Reading passage:
Idmapping mounts handle a wide range of long standing use-cases. Here
are just a few:
- Idmapped mounts make it possible to easily share files between
multiple users or multiple machines especially in complex
scenarios. For example, idmapped mounts will be used in the
implementation of portable home directories in
systemd-homed.service(8) where they allow users to move their home
directory to an external storage device and use it on multiple
computers where they are assigned different uids and gids. This
effectively makes it possible to assign random uids and gids at
login time.
- It is possible to share files from the host with unprivileged
containers without having to change ownership permanently through
chown(2).
- It is possible to idmap a container's rootfs and without having to
mangle every file. For example, Chromebooks use it to share the
user's Download folder with their unprivileged containers in their
Linux subsystem.
- It is possible to share files between containers with
non-overlapping idmappings.
- Filesystem that lack a proper concept of ownership such as fat can
use idmapped mounts to implement discretionary access (DAC)
permission checking.
- They allow users to efficiently changing ownership on a per-mount
basis without having to (recursively) chown(2) all files. In
contrast to chown (2) changing ownership of large sets of files is
instantenous with idmapped mounts. This is especially useful when
ownership of a whole root filesystem of a virtual machine or
container is changed. With idmapped mounts a single syscall
mount_setattr syscall will be sufficient to change the ownership of
all files.
- Idmapped mounts always take the current ownership into account as
idmappings specify what a given uid or gid is supposed to be mapped
to. This contrasts with the chown(2) syscall which cannot by itself
take the current ownership of the files it changes into account. It
simply changes the ownership to the specified uid and gid. This is
especially problematic when recursively chown(2)ing a large set of
files which is commong with the aforementioned portable home
directory and container and vm scenario.
- Idmapped mounts allow to change ownership locally, restricting it
to specific mounts, and temporarily as the ownership changes only
apply as long as the mount exists.

Task requirements:
**A)** Reproduce the passage on idmapped mounts from "- It is possible to share files from" up to and including "non-overlapping idmappings.".
**B)** In the passage on idmapped mounts, what do Chromebooks use an idmapped container rootfs for?

[Items from a data source]

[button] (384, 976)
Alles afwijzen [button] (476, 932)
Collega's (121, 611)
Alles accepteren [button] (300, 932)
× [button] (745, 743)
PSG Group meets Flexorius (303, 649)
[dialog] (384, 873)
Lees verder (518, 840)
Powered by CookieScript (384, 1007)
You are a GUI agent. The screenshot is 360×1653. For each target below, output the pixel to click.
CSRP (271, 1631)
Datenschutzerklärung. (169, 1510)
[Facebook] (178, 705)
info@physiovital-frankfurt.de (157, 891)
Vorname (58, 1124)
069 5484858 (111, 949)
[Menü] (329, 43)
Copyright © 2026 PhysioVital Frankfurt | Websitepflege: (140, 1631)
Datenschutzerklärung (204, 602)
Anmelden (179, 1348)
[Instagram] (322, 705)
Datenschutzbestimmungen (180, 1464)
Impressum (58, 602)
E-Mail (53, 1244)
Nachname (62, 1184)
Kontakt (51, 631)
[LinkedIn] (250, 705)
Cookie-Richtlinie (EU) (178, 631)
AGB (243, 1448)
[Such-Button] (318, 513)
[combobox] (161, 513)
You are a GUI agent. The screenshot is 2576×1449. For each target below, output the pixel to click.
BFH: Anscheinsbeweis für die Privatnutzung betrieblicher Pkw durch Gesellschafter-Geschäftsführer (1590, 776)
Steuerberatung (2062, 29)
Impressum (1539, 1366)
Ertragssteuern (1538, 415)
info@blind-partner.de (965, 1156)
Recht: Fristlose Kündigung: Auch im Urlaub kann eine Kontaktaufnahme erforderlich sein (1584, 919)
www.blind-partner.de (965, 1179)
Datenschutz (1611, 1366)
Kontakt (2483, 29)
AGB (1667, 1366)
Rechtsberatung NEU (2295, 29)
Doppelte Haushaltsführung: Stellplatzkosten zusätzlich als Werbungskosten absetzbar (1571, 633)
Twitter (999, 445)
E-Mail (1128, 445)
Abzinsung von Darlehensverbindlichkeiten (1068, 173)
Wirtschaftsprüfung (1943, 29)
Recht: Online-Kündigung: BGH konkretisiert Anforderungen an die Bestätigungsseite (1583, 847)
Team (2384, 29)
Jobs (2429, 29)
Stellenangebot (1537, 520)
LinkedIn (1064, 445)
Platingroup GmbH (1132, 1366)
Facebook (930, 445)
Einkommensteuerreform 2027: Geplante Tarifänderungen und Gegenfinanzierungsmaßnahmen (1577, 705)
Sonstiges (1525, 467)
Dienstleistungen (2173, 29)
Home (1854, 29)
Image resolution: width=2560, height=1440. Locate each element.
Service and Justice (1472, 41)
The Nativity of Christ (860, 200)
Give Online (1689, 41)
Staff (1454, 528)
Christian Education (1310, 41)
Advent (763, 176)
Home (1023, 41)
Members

Final answers:
**A)**
- It is possible to share files from the host with unprivileged
containers without having to change ownership permanently through
chown(2).
- It is possible to idmap a container's rootfs and without having to
mangle every file. For example, Chromebooks use it to share the
user's Download folder with their unprivileged containers in their
Linux subsystem.
- It is possible to share files between containers with
non-overlapping idmappings.

**B)** To share the user's Download folder with their unprivileged containers in their Linux subsystem.